Wednesday, October 19, 2016
Disclaimer: This write up was written over a weekend, when spirits, tempers and moods, all are at an all time high. The writer has been forced to write on the most mysterious & enigmatic species on earth, women. Kinds of Women at Work, to be more specific. Though novice at writing, the writer is not stupid and shall try to be as diplomatic & professional in presenting his views, about her. An absolute spoof on himself. Comments may be shared at firstname.lastname@example.org
I swear I come to office to work. And not to ogle at women. I respect women, just as I respect any fellow being, breathing next to me, below me or above me. No. No. I didn’t mean it that way. Anyhow, I really don’t know how and why am I writing this. The discussion was on the kinds of women one can hope to meet in any work space. In my experience, a working woman is the most explosive combination of a wet Diwali bomb, about to dry up and ready to explode, anytime. Why would I want to become the match stick igniting that slick chic! Anyhow, being the Alpha Male types, am always up for challenges. So, very very, very reluctantly I have agreed to bring out my observations on women at work place (not specifically my current workplace). As I see (and not stare at) women in office, some kinds that I can relate to are:
1. Girls School Vice Captain: A lady who just missed getting the most coveted Captain’ badge on her chest. She is talented, self confident, capable but always frustrated at being short on luck. Great on ability, attitude is work in progress.
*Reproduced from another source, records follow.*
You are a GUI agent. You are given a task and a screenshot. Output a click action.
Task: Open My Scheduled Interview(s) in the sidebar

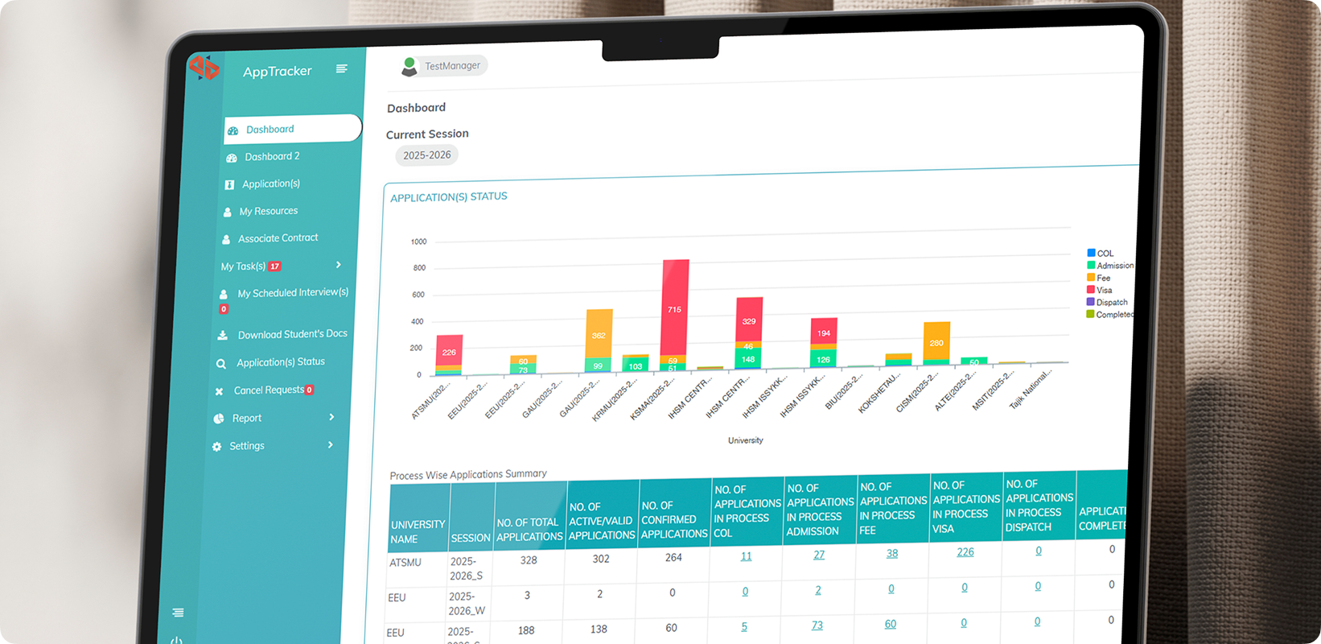pyautogui.click(x=292, y=293)
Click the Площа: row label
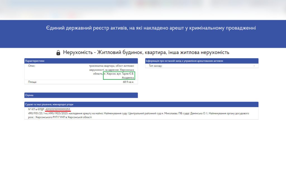The image size is (286, 191). point(32,82)
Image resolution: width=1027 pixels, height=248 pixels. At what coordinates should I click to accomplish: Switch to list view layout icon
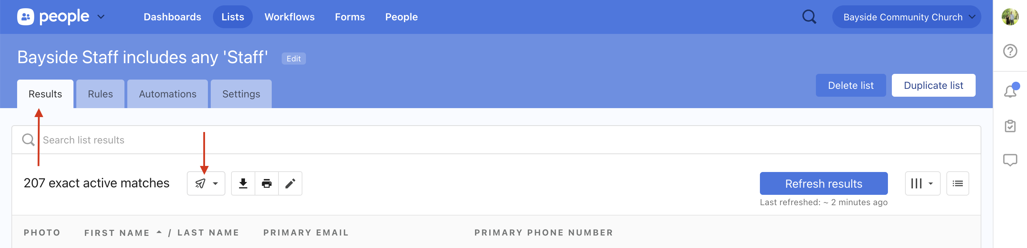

2. New Bride: This is the lady who has been selected by all the elders of the family basis a short test on personality & personal ability. And now that she is in, she is over zealous, over eager and over ambitious in trying to impress the family. Great at initiative, results need better orientation.
3. Feminist Fanny: Don’t mistake it for the name I have given. Here is a lady who has no problem with men. Her biggest problem is, problem of women. Any male related problem and she will ignore you like the one sided used A4 sheet on the printer. But let a fellow lady colleague utter “laptop issue” and she will assemble a laptop from things in her purse. Strong women, mostly caught amidst weak moments.
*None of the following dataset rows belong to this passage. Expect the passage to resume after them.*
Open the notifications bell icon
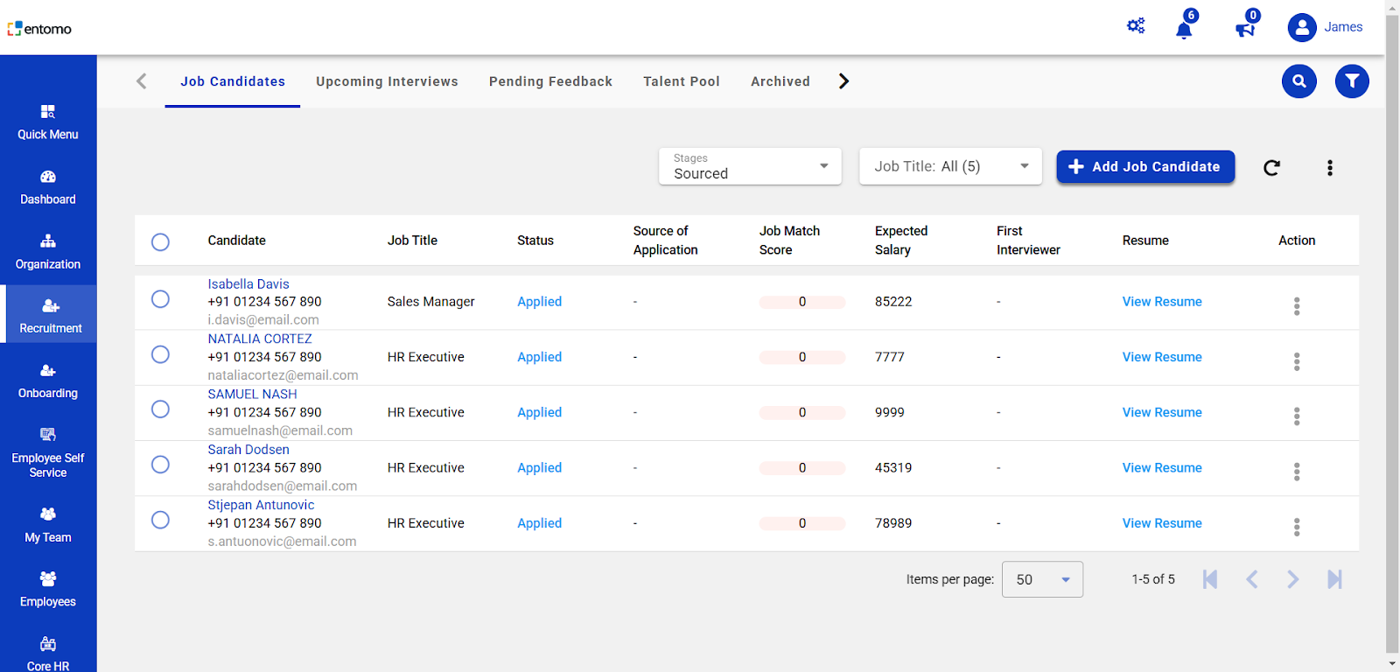1400x672 pixels. pyautogui.click(x=1184, y=30)
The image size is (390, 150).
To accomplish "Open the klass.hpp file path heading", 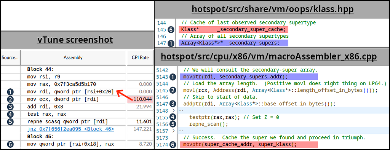I will (272, 9).
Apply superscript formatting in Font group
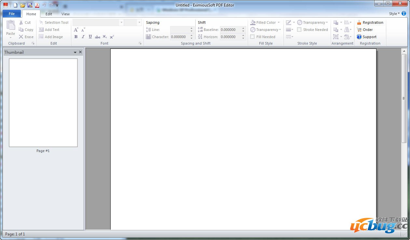 click(112, 36)
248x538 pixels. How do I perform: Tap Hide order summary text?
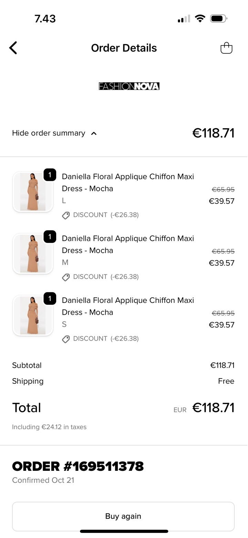click(49, 133)
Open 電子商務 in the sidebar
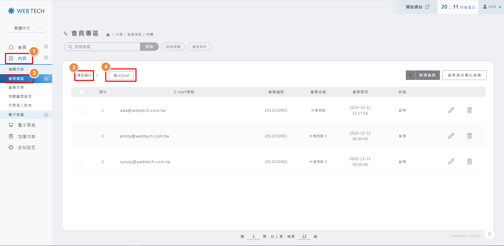The image size is (504, 246). click(x=26, y=125)
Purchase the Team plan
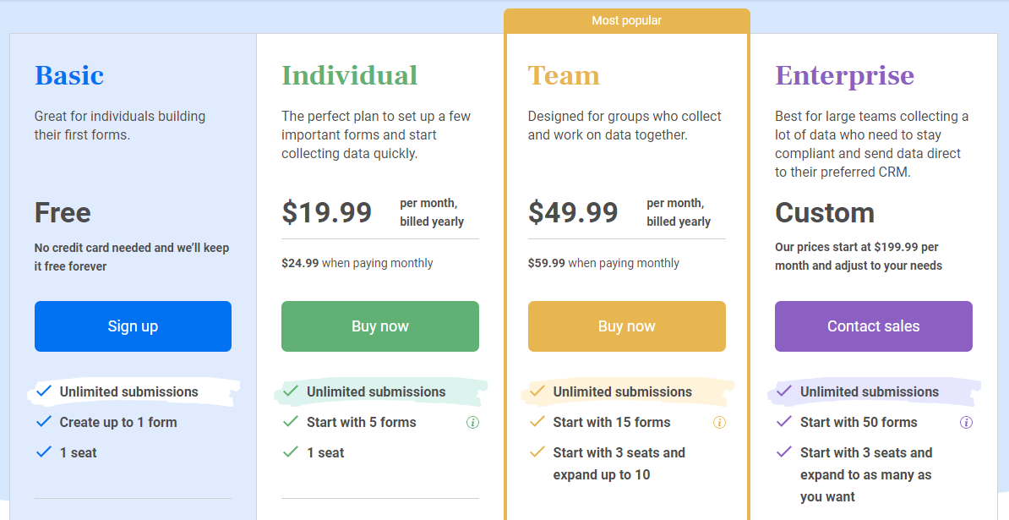 [x=626, y=326]
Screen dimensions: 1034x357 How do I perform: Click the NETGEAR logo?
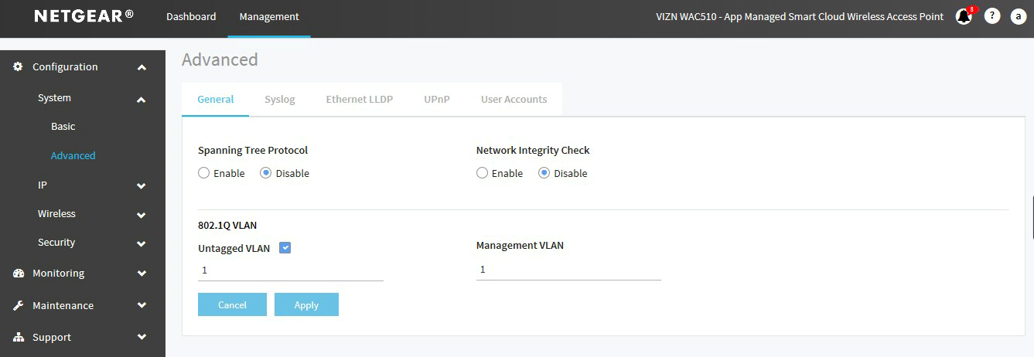(84, 16)
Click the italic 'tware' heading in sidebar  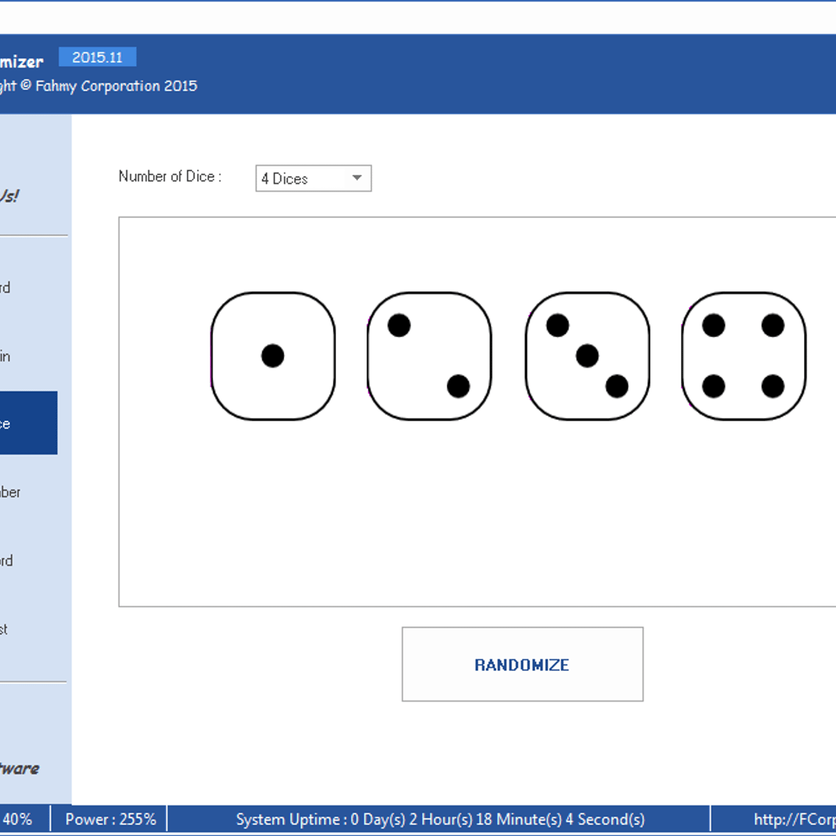pyautogui.click(x=20, y=768)
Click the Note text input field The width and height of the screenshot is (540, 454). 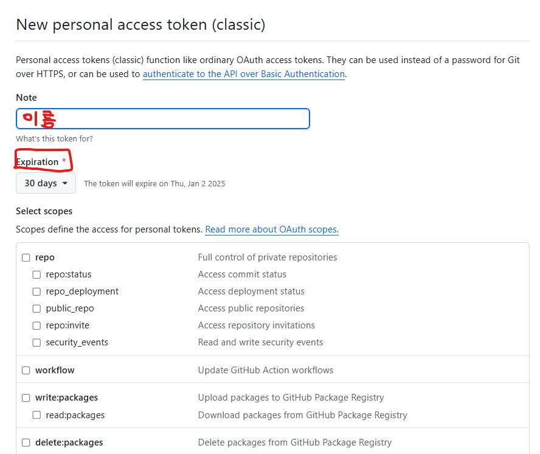click(163, 118)
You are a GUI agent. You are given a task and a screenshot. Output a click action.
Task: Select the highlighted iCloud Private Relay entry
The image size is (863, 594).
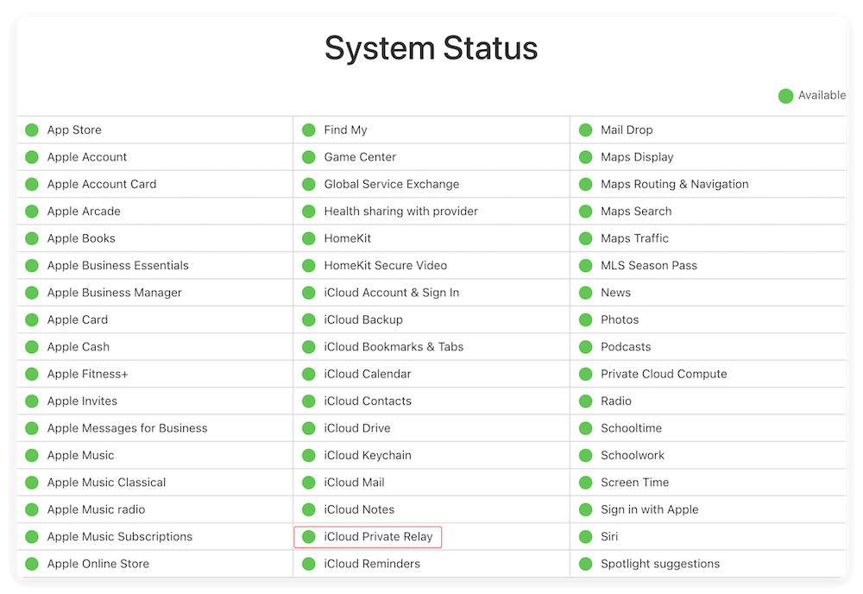368,536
4. Pea-hen Behen: Rain or shine, dance floor is mine. Well, not literally. The most forthcoming, volunteering and over-enthusiastic set of women, mostly for extra-curricular activities. Great team players.
5. V for Vaastu Shastra: You will find the most exquisite sculpture of a three legged ostrich or pretty painting of a purple banana dipped in pista green yoghurt. Highly creative and structured minds.
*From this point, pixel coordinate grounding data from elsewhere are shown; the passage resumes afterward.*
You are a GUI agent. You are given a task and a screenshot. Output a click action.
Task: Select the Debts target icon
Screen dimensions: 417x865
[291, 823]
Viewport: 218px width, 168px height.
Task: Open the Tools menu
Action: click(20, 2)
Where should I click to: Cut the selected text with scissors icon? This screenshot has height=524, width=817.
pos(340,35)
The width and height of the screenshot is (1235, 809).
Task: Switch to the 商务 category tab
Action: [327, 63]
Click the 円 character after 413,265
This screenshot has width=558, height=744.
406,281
6. Mocktail Madam: This is the kind which is a spicy mix of all the above kinds and some more thrown in. This is the kind I personally like very much. They are the ladies who show-off a certain attitude, are very positve souls and perform in extremely competitive enviroments.
All in all, there is no way you can stop a woman from shining. She will sparkle, through her superlative work, fantastic attitude or by showing off the diamond on her finger.